The data ▸
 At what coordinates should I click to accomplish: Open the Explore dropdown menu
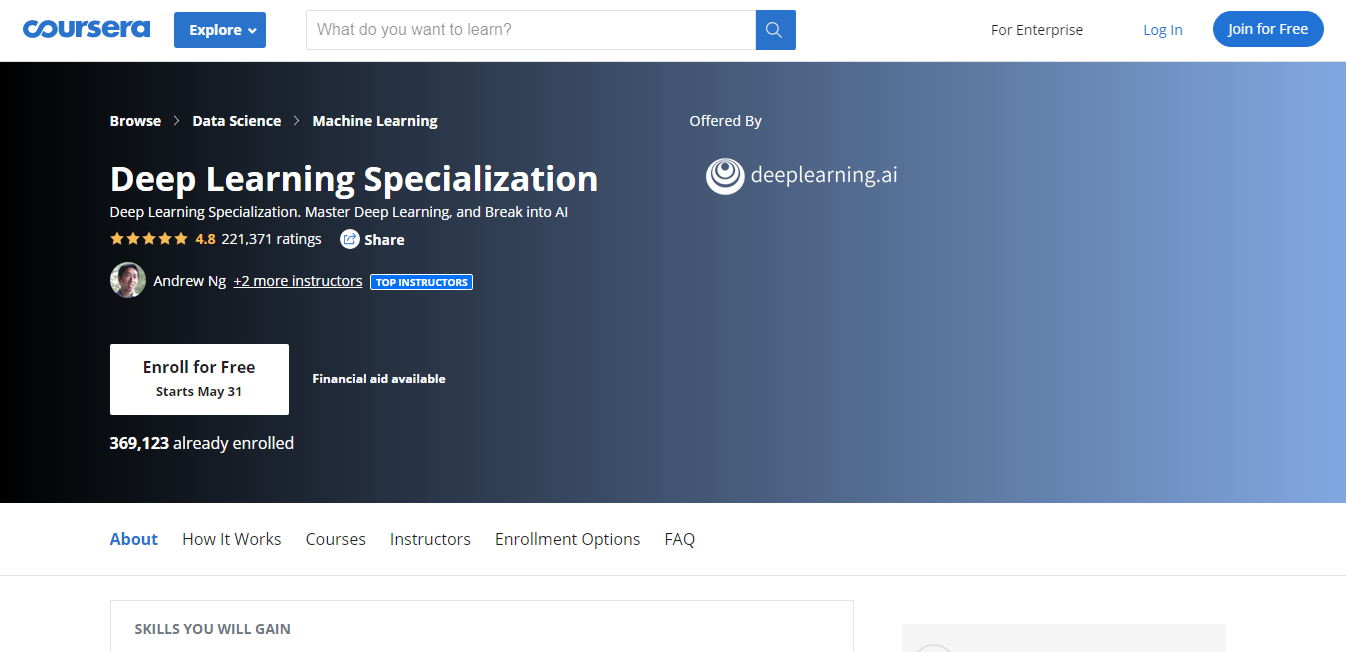[x=220, y=30]
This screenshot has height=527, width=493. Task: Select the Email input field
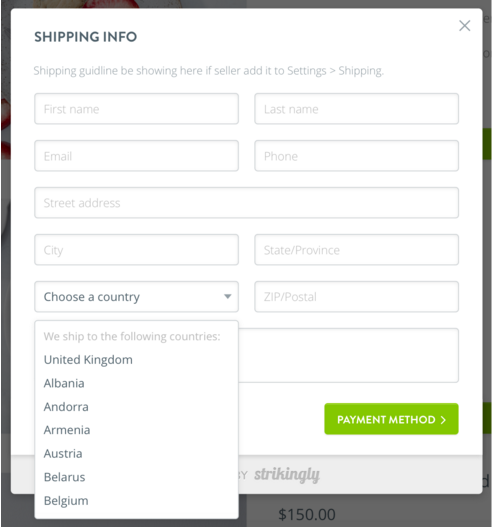click(136, 156)
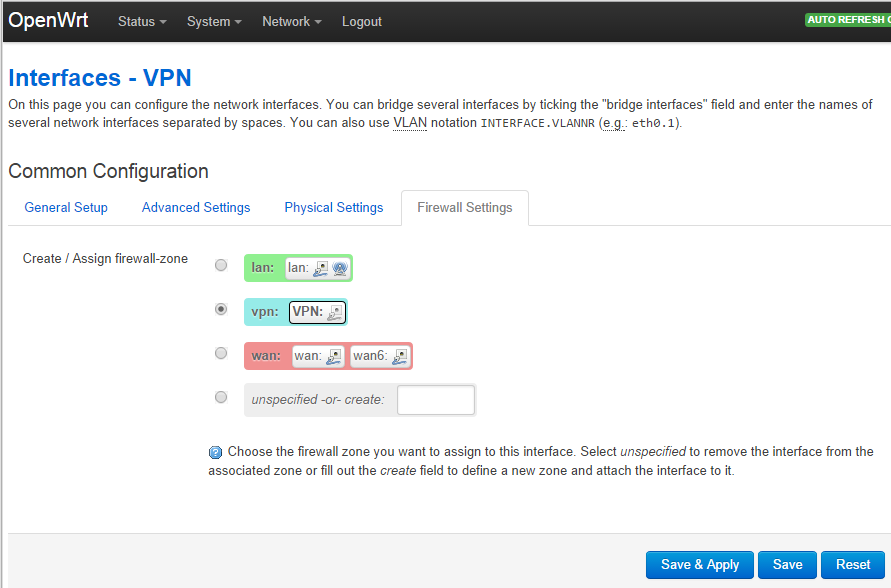
Task: Open the Network dropdown menu
Action: [292, 22]
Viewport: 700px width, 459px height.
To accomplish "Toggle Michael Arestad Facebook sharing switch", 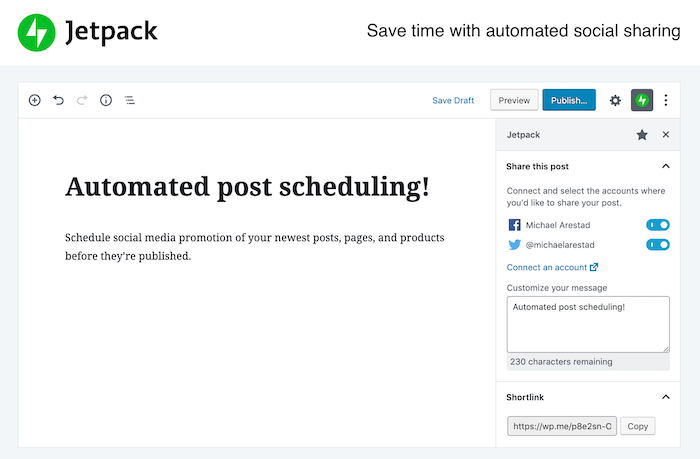I will click(658, 225).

Exercise details ▸ Each line above that falls between the line with "This screenshot has" and the line with "Viewport: 700px width, 459px height." should be printed exactly, together with those two lines, but the pictures should not.

Solution for this exercise ▸
This screenshot has height=527, width=493. Task: Select the Email input field
click(136, 156)
Task: Open the Network dropdown menu
Action: [292, 22]
Viewport: 700px width, 459px height.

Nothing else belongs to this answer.